Diagnostic-Code: smtp; 550-5.7.26 This message does not have authentication

   information or fails to 550-5.7.26 pass authentication checks. To best

   protect our users from spam, the 550-5.7.26 message has been blocked.

   Please visit 550-5.7.26

   https://support.google.com/mail/answer/81126#authentication for more 550

   5.7.26 information. e20-20020a056808149400b003261af3133esi6526770oiw.96 -

   gsmtp

[wolstech]

It's hard to say what's going on here without the full headers of the original email. It is common for spam to be sent with a fake "From" address though, and when it's rejected by the recipient's spam filter, the spam gets returned to the person listed in the fake From header, as opposed to the actual sender.

Have you checked the mailbox to see if it actually sent this spam? If it did not, then there's not much to do except delete the rejection emails. If it did, you'll need to change your password.

[skullys]

Here's more from the header...

Authentication-Results: tommy2.heliohost.org; dmarc=none (p=NONE sp=NONE) smtp.from= header.from=tommy2.heliohost.org (Mail Delivery System)

X-Spam-Level: 

Auto-Submitted: auto-replied

Mime-Version: 1.0

Content-Type: multipart/report; report-type=delivery-status; boundary="1C2FF40950E9.1653669696/tommy2.heliohost.org"

X-Spam-Status: No, score=-1.9 required=2.0 tests=BAYES_00,HTML_MESSAGE, NO_RELAYS,T_SCC_BODY_TEXT_LINE autolearn=ham autolearn_force=no version=3.4.0

X-Spam-Checker-Version: SpamAssassin 3.4.0 (2014-02-07) on tommy2.heliohost.org

Return-Path: <MAILER-DAEMON>

X-Original-To: skully@thepiratestore.com

Received: by tommy2.heliohost.org (Postfix) id 1A0B14094BF3; Fri, 27 May 2022 16:41:36 +0000 (UTC)

Delivered-To: skully@thepiratestore.com

Message-Id: <20220527164136.1A0B14094BF3@tommy2.heliohost.org>

Undelivered Mail Returned to Sender

[Krydos]

Yeah, your skully@thepiratestore.com password was hacked, and your account has been sending thousands of spam messages. I changed the password for that email address and the spam stopped immediately. No wonder people have been reporting Tommy is unable to deliver emails.

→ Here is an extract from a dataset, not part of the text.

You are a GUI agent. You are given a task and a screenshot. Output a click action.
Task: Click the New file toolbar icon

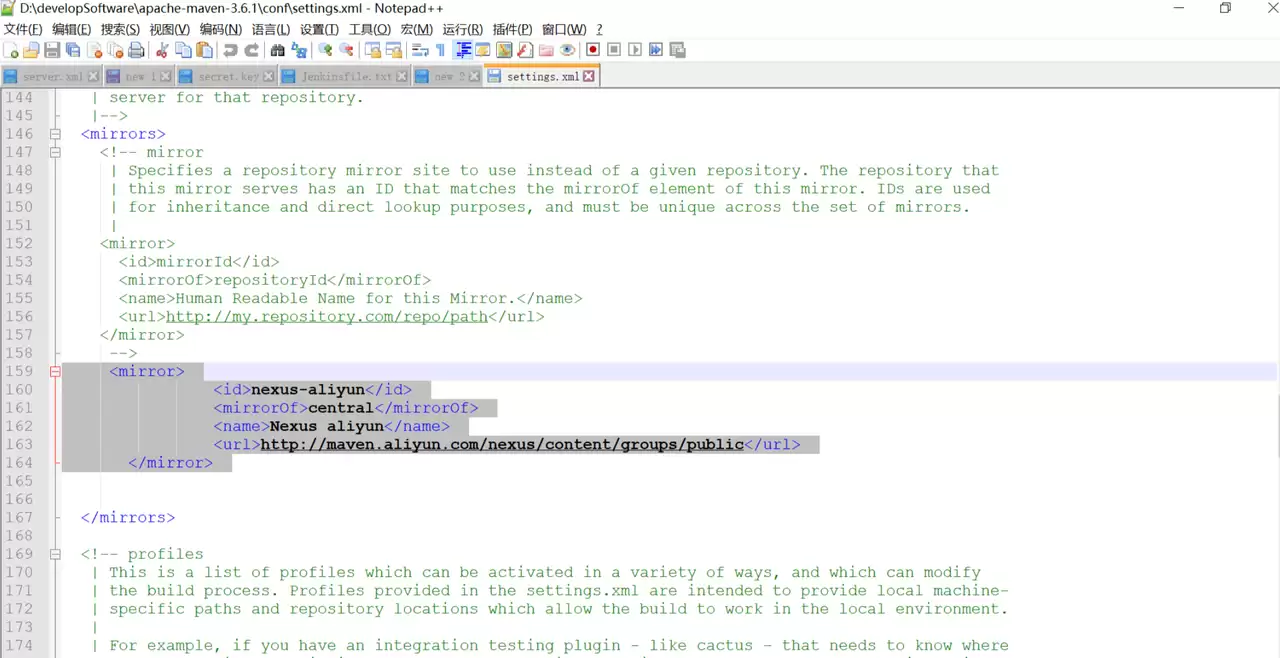click(11, 50)
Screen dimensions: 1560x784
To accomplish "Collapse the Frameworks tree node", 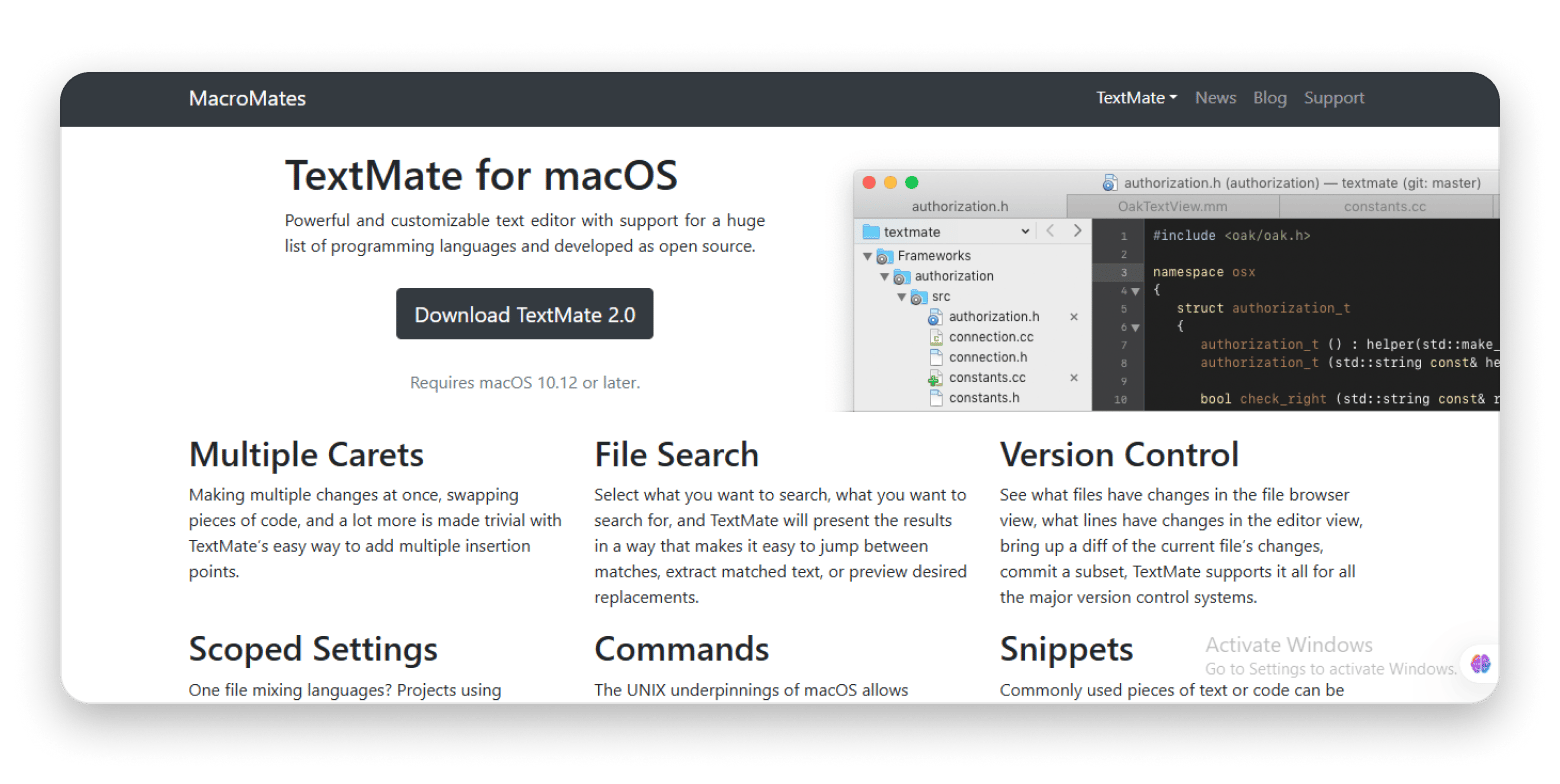I will tap(867, 255).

Your account caused the brand new server IP to be blacklisted by every spam email list in the world. That didn't take long.

[skullys]

Account Suspended.... 

Krydos, Sorry for being the one behind the server IP Blacklisting... especially after all your hard work to bring Heliohost & Tommy back to life!

Will I be permitted to log back in to this account to update all passwords... hopefully to prevent this from happening again?

[Krydos]

Yeah, you're fine. I was suspending and unsuspending your account a few times to test stuff. Since the server is so new I hadn't implemented the spam protection we had on cPanel yet. Plesk uses completely different software so I had to rewrite the spam script pretty much from scratch to make it work on the new server. There are a million things to do still, but the spam protection has been ported over now. You getting hacked was the motivation to move that to the top of the priority list.